Já se foi o tempo em que criança saudável era gordinha e bochechuda. O índice de obesidade na infância cresce no mundo todo, alarmando os profissionais de saúde. Para a nutricionista canadense Leslie Beck, que esteve no Brasil para participar do III Congresso Mundial de Nutrição em Pediatria, realizado em São Paulo recentemente, já se pode falar em epidemia. “No Canadá, 25% das crianças estão nessa situação. Falta informação a respeito da gravidade de ser obeso nessa fase da vida”, revela. No Brasil, não há estatísticas, mas os especialistas garantem que o problema afeta países ricos e em desenvolvimento, ocorrendo até mesmo em regiões pobres. “Isso é o mais grave. Temos crianças obesas e ao mesmo tempo mal nutridas”, afirma o endocrinologista Luis Calliari, da Faculdade de Medicina da Santa Casa de São Paulo.

Ainda não se sabe exatamente qual será o impacto do aumento da obesidade infantil no futuro. Mas já se calcula que o número de adultos com complicações cardíacas será alarmante. A incidência de outras doenças pode ser agravada. “Com a facilidade de se engordar que existe hoje, é bem provável que daqui a algum tempo muitos adolescentes façam de tudo para emagrecer, podendo sofrer de bulimia (compulsão repentina de ingerir grande quantidade de comida, seguida de indução de vômito) e anorexia (a pessoa se imagina acima do peso e deixa de se alimentar)”, explica o psiquiatra José Eduardo Neves, especialista em transtornos alimentares.

Um indicador de que o mal merece atenção é que a Organização Mundial de Saúde mostrou em 2000 que, pela primeira vez na história, a população mundial de obesos é maior do que a de desnutridos. Um dos motivos disso é a má alimentação. Dentro e fora de casa. Estudo recente feito pelo Instituto Sodexho perguntou a crianças de 11 países, inclusive o Brasil, se elas comem o que querem na escola: 68,8% responderam sim. Em 1960, esse índice foi de 18,2%. Como é fácil imaginar o que os alunos gostam de comer no intervalo das aulas, o dado sugere que a dieta dos pequenos está perdendo qualidade. A inatividade é outra vilã. Devido à violência nas ruas, por exemplo, as crianças saem menos de casa, o que restringe brincadeiras como pega-pega, que serviam para exercitá-las.

Mas não adianta encher a geladeira de frutas e obrigar a criança a fazer natação sem tentar descobrir a razão da engorda exagerada. Muitas vezes, a questão é complexa. “A gula excessiva pode ser causada por problemas com a família. Isso tem de ser pesquisado para que o tratamento seja adequado”, ressalta Marina Gomes, professora de psicologia da PUC de São Paulo. Ela diz ainda que não se deve diferenciar o cardápio do filho que está gordinho ou proibir alimentos. O certo é equilibrar a dieta da família. Caso contrário, o pequeno se sentirá castigado, o que pode piorar a situação. A advogada Denise Chavier, 57 anos, segue a orientação para ajudar seu filho, Eduardo, cinco anos. “Não proíbo nada, só controlo quantidades e horários”, afirma. Além disso, o menino, que tem alguns quilos a mais, brinca diariamente num parquinho para se exercitar.

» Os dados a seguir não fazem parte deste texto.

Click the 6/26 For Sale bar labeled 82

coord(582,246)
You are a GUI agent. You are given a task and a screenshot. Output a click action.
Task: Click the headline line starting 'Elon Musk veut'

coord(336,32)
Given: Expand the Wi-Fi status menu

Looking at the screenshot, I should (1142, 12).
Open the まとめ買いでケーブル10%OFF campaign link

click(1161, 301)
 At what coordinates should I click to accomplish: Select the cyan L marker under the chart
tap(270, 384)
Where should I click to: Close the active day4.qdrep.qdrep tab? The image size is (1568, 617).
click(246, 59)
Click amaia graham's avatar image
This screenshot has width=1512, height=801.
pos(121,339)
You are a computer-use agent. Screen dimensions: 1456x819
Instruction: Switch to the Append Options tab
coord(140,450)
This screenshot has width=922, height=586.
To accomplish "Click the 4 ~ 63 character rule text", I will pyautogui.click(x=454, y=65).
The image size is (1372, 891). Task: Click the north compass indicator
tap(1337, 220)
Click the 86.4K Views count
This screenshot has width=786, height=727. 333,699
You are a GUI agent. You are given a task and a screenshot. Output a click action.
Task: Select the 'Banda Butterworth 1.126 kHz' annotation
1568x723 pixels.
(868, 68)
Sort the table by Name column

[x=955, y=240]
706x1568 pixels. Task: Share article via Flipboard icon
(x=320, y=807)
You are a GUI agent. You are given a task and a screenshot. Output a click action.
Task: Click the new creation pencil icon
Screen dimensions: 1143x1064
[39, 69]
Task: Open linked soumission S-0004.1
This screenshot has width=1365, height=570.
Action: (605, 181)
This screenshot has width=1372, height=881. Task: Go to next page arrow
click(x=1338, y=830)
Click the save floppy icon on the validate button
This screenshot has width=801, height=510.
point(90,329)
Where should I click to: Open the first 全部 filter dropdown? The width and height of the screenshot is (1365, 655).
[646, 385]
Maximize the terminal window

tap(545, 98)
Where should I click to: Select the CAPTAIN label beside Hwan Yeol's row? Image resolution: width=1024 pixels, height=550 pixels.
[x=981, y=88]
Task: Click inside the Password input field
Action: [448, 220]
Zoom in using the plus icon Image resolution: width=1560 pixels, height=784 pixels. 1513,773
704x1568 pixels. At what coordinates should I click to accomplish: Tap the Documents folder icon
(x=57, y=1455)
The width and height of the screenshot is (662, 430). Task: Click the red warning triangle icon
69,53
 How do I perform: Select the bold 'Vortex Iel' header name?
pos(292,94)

Para evitar o problema, a saída é a prevenção. A nutricionista Claudia Juzwiak, da Universidade Federal de São Paulo (Unifesp), diz que a criança deve aprender mais sobre nutrição. “Precisa ser um esforço conjunto da escola, dos pais e do governo.” A Unifesp, por exemplo, tem um ambulatório especializado em obesidade infantil, formado por nutricionistas, pediatras, psicólogos e professores de educação física. “Os jovens têm chance de dividir os medos e as angústias. É uma luta conjunta”, conta Tarsila Andrade, psicóloga da equipe. A estudante Roseana Bezerra, 15 anos, já emagreceu, mas ainda quer perder mais alguns quilos. O importante é que, durante esse processo, sua auto-estima melhorou. “Eu era muito chorona. Hoje me sinto mais segura e entendo que o lado psicológico é tão importante quanto a dieta”, conclui.